Atrincherados en la antigua prefectura, sobre la acera norte de la calle Real frente a la plaza Bolívar, algunos agentes de Seguridad Nacional y de la policía municipal inhalaron peligro contra sus pellejos. Las pedradas de los manifestantes los encresparon aun más. Asomándose por los ventanales coloniales del vetusto caserón abrieron fuego.

Pero el miedo paralizante que inspiraba la dictadura se había evaporado. De este lado respondieron. Dirigentes comunistas de la talla de Régulo Olivares, el profesor Samuel Eduardo Cuenza (director de la Escuela Normal “Monseñor Álvarez”) y Roque Peñalver dieron muestras de arrojo.
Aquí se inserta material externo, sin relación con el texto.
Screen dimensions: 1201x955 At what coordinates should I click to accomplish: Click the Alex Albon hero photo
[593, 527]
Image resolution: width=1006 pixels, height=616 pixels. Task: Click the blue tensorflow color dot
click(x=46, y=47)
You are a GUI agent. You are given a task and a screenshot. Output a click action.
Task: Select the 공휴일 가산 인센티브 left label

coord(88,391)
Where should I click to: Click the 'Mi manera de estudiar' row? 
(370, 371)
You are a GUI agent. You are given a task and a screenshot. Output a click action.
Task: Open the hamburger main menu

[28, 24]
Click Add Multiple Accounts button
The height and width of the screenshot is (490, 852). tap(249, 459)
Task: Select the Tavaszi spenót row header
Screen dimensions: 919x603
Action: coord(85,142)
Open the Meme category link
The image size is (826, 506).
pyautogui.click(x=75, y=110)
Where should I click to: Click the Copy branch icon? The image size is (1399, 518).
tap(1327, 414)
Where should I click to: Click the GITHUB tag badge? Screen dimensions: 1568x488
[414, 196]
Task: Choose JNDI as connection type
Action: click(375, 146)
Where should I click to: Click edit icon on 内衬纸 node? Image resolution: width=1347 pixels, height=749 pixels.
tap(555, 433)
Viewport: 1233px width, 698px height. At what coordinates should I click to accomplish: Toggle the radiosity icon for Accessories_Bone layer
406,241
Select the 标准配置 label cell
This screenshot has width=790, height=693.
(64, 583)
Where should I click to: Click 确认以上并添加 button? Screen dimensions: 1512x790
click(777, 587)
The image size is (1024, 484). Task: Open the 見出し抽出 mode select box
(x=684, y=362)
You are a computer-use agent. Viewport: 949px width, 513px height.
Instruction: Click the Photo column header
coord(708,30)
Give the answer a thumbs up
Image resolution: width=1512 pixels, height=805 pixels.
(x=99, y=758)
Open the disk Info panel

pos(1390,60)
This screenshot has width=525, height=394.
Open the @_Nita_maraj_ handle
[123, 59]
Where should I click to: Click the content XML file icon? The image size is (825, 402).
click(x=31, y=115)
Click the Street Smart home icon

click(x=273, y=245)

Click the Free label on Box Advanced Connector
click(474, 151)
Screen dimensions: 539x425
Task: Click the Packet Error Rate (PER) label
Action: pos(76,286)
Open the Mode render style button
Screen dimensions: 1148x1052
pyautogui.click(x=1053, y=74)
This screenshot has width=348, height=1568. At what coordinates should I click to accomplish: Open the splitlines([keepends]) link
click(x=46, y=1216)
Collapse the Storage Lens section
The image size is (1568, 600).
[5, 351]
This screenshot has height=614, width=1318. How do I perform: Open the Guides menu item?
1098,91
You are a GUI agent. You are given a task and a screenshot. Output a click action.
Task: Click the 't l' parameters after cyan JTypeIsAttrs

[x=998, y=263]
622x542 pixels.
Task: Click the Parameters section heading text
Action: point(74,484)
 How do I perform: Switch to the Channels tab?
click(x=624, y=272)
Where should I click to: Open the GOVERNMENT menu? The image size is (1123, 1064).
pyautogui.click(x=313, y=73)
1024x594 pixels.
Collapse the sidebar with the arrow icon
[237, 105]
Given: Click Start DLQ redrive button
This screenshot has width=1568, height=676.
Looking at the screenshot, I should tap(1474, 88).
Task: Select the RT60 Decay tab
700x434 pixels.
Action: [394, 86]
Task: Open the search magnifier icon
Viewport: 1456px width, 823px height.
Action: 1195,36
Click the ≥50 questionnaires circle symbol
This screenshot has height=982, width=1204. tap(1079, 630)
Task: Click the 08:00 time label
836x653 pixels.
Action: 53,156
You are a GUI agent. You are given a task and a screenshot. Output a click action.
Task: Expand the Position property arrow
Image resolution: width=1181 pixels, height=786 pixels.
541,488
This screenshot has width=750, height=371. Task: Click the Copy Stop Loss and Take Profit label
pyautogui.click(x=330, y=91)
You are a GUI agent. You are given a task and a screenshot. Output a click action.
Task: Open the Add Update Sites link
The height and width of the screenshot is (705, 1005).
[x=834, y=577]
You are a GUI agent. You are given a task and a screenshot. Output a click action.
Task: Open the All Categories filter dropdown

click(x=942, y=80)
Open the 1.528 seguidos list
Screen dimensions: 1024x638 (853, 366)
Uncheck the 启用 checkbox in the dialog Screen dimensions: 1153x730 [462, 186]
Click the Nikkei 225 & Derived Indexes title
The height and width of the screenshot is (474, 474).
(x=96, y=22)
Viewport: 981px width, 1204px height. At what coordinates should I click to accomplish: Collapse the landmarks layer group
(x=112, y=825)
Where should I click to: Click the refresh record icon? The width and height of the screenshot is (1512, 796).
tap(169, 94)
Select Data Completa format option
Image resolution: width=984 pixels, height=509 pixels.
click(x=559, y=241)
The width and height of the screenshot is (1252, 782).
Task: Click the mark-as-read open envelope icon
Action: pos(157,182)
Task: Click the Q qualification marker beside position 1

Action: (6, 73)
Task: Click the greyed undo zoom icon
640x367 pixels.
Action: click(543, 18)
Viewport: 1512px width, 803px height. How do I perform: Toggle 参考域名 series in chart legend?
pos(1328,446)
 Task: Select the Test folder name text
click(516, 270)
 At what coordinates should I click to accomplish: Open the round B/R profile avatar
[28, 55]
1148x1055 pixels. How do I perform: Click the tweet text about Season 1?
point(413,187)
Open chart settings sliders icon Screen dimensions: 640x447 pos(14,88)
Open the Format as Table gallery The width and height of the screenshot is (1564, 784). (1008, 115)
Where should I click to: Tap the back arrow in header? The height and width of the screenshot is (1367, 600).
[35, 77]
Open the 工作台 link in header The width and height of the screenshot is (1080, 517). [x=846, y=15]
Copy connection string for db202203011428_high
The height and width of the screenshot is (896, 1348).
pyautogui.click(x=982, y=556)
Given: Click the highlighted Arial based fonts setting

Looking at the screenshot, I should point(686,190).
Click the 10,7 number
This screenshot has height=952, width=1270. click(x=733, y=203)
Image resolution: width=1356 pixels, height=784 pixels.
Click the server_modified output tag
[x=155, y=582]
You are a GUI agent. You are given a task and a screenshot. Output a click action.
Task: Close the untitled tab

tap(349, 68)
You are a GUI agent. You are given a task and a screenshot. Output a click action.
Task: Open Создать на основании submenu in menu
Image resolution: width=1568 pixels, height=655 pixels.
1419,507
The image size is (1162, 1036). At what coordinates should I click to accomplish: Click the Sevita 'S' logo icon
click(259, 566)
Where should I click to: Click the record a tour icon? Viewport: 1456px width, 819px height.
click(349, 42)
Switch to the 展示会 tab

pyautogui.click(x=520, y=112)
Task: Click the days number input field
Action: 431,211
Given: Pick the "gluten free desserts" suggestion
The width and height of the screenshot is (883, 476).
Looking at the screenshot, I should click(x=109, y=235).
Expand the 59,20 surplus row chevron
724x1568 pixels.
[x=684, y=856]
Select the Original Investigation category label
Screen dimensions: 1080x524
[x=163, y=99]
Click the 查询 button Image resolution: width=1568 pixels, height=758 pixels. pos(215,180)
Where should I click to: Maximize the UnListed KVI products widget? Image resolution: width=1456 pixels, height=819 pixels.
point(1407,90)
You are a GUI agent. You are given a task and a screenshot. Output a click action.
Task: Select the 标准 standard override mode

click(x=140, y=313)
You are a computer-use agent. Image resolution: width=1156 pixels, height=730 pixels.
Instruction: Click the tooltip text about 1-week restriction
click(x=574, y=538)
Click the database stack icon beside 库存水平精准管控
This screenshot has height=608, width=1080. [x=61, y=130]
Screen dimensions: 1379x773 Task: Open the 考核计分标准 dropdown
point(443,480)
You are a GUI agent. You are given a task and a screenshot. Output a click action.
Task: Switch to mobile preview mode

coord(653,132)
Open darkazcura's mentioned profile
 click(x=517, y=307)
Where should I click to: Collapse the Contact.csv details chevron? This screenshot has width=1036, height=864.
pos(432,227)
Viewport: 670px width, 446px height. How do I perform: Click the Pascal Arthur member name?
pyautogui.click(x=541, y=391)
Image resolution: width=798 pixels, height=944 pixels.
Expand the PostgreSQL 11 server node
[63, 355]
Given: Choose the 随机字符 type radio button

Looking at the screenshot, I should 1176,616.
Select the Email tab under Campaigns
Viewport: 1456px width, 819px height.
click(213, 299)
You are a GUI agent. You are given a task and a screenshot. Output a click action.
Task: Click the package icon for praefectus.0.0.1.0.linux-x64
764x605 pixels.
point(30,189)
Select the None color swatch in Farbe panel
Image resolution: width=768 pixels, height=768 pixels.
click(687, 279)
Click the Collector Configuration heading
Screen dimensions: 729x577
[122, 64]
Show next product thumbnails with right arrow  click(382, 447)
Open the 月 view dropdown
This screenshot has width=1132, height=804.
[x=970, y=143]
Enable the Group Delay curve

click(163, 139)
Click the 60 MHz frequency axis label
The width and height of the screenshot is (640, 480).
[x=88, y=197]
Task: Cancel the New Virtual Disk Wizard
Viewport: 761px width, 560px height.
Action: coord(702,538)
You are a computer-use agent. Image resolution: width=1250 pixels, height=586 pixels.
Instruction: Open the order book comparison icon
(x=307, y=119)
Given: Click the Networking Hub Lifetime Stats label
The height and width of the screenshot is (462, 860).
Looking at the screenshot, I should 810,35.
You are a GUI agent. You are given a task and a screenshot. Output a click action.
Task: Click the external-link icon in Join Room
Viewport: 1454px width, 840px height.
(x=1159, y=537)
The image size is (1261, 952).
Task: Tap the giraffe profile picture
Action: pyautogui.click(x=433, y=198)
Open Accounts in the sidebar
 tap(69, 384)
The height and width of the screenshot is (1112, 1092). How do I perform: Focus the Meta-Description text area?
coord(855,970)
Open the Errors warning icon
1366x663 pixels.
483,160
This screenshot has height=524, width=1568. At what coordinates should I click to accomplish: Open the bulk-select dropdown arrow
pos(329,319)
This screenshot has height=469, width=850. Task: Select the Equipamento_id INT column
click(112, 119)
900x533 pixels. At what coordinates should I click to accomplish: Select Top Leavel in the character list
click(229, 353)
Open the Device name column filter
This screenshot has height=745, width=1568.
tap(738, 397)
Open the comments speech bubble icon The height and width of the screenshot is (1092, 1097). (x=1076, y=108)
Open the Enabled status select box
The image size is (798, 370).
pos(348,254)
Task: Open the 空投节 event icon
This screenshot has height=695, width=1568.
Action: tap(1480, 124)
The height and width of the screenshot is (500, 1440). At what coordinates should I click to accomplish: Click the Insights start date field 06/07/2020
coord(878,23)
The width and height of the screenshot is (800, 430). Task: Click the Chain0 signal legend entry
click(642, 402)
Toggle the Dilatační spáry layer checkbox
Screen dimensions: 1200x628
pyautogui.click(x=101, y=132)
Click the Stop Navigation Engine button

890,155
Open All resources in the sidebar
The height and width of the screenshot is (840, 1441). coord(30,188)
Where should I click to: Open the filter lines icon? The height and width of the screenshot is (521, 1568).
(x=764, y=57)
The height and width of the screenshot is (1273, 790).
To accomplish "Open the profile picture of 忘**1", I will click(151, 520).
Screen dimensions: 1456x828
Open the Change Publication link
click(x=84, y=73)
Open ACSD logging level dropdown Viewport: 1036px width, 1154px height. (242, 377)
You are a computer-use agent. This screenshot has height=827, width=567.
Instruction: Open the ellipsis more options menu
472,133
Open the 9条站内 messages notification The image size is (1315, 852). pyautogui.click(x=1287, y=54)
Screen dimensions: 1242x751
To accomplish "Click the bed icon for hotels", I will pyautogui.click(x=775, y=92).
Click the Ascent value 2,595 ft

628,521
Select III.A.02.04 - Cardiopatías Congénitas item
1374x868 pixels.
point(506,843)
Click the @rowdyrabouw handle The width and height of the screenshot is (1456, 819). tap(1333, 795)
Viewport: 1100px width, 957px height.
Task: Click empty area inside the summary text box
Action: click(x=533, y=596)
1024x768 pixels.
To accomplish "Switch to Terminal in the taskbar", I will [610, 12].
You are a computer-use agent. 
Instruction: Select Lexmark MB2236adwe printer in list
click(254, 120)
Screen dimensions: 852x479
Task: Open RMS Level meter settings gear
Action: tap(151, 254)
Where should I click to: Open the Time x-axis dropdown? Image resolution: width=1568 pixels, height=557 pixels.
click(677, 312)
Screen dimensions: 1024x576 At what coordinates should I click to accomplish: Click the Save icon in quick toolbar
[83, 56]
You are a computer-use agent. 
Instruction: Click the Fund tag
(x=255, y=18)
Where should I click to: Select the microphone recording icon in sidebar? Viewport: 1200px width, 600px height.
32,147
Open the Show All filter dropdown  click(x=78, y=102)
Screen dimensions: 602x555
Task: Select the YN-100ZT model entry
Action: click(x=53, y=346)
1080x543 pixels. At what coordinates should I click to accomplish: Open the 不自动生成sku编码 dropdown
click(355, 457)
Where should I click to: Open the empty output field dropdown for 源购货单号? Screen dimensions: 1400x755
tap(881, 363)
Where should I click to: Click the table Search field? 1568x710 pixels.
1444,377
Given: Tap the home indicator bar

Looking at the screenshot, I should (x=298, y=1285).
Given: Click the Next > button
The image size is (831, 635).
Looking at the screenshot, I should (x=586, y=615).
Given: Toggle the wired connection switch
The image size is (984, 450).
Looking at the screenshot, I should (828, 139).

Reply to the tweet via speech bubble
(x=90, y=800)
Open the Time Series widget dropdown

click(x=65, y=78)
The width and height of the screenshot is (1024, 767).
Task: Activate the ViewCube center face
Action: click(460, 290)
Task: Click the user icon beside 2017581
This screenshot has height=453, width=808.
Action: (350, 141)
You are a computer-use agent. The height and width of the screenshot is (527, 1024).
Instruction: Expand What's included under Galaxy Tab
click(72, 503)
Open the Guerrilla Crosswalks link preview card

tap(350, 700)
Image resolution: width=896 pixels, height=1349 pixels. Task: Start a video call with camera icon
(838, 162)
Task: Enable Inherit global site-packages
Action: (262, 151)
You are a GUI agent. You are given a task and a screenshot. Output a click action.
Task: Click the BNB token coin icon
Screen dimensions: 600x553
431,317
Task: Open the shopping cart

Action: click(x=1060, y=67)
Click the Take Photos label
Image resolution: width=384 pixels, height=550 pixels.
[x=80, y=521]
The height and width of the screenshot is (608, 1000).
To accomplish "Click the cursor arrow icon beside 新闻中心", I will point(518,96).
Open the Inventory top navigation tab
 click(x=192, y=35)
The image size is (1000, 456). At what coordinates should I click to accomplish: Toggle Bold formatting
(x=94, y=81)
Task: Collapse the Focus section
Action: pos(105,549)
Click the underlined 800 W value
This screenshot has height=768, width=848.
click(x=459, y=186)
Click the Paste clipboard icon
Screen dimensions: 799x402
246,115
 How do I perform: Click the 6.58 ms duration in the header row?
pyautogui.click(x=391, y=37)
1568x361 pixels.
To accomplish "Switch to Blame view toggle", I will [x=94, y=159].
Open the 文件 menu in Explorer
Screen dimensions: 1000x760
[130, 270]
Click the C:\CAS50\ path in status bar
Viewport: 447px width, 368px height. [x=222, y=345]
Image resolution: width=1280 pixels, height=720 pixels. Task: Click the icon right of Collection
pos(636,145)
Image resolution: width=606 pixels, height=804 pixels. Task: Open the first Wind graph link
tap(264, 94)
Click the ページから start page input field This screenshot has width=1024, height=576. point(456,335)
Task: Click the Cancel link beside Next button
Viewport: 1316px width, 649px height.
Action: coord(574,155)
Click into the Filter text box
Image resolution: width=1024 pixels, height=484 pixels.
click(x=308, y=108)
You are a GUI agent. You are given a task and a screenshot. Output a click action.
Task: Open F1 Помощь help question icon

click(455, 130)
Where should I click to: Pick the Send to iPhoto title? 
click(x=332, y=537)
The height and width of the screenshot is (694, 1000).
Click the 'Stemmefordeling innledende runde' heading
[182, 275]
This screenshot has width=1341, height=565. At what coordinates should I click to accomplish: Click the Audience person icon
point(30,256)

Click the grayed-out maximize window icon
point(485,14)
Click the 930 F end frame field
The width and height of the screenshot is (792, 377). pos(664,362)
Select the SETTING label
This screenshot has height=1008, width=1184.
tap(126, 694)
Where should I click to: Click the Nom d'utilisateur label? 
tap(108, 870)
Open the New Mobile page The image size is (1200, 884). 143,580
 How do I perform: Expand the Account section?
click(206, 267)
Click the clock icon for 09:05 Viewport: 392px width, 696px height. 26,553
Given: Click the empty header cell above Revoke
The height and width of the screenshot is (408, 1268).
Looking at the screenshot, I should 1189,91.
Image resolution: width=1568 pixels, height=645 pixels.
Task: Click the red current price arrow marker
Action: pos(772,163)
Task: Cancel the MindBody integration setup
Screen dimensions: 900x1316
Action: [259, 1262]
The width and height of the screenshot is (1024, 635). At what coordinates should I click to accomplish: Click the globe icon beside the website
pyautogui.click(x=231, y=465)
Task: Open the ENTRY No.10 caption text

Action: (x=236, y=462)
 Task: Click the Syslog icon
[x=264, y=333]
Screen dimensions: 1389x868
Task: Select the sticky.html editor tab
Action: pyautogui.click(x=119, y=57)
La balacera arreció a la par que Antonio “Loquito” Fuentes y Emilio Carpio Castillo (recién graduado de odontólogo) intimaban la rendición incondicional de los esbirros. Ernesto Alayón les disparaba a los acuartelados desde la esquina de la Real con Atarraya, mientras los hasta hacía poco enconchados líderes sindicales Rafael Silveira y Manuel Figuera organizaban a los manifestantes de la plaza Bolívar. Notorio dechado de intrepidez desplegaron el dirigente juvenil y futuro abogado Manuel “Miningo” Fernández, uno de los Cachutt de quien me aseguran sería vilmente asesinado tres o cuatro años después por un digepol, el flaco Felipe Moyetones (con su sempiterno liquiliqui), Mateo y Dionisio Camero (dirigentes adecos evangélicos), José Noel Pinto, y un luchador popular acciondemocratista a quien llamaban “El Eléctrico” (no he podido averiguar su nombre verdadero), gran tirapiedras y zumbador de tachuelas.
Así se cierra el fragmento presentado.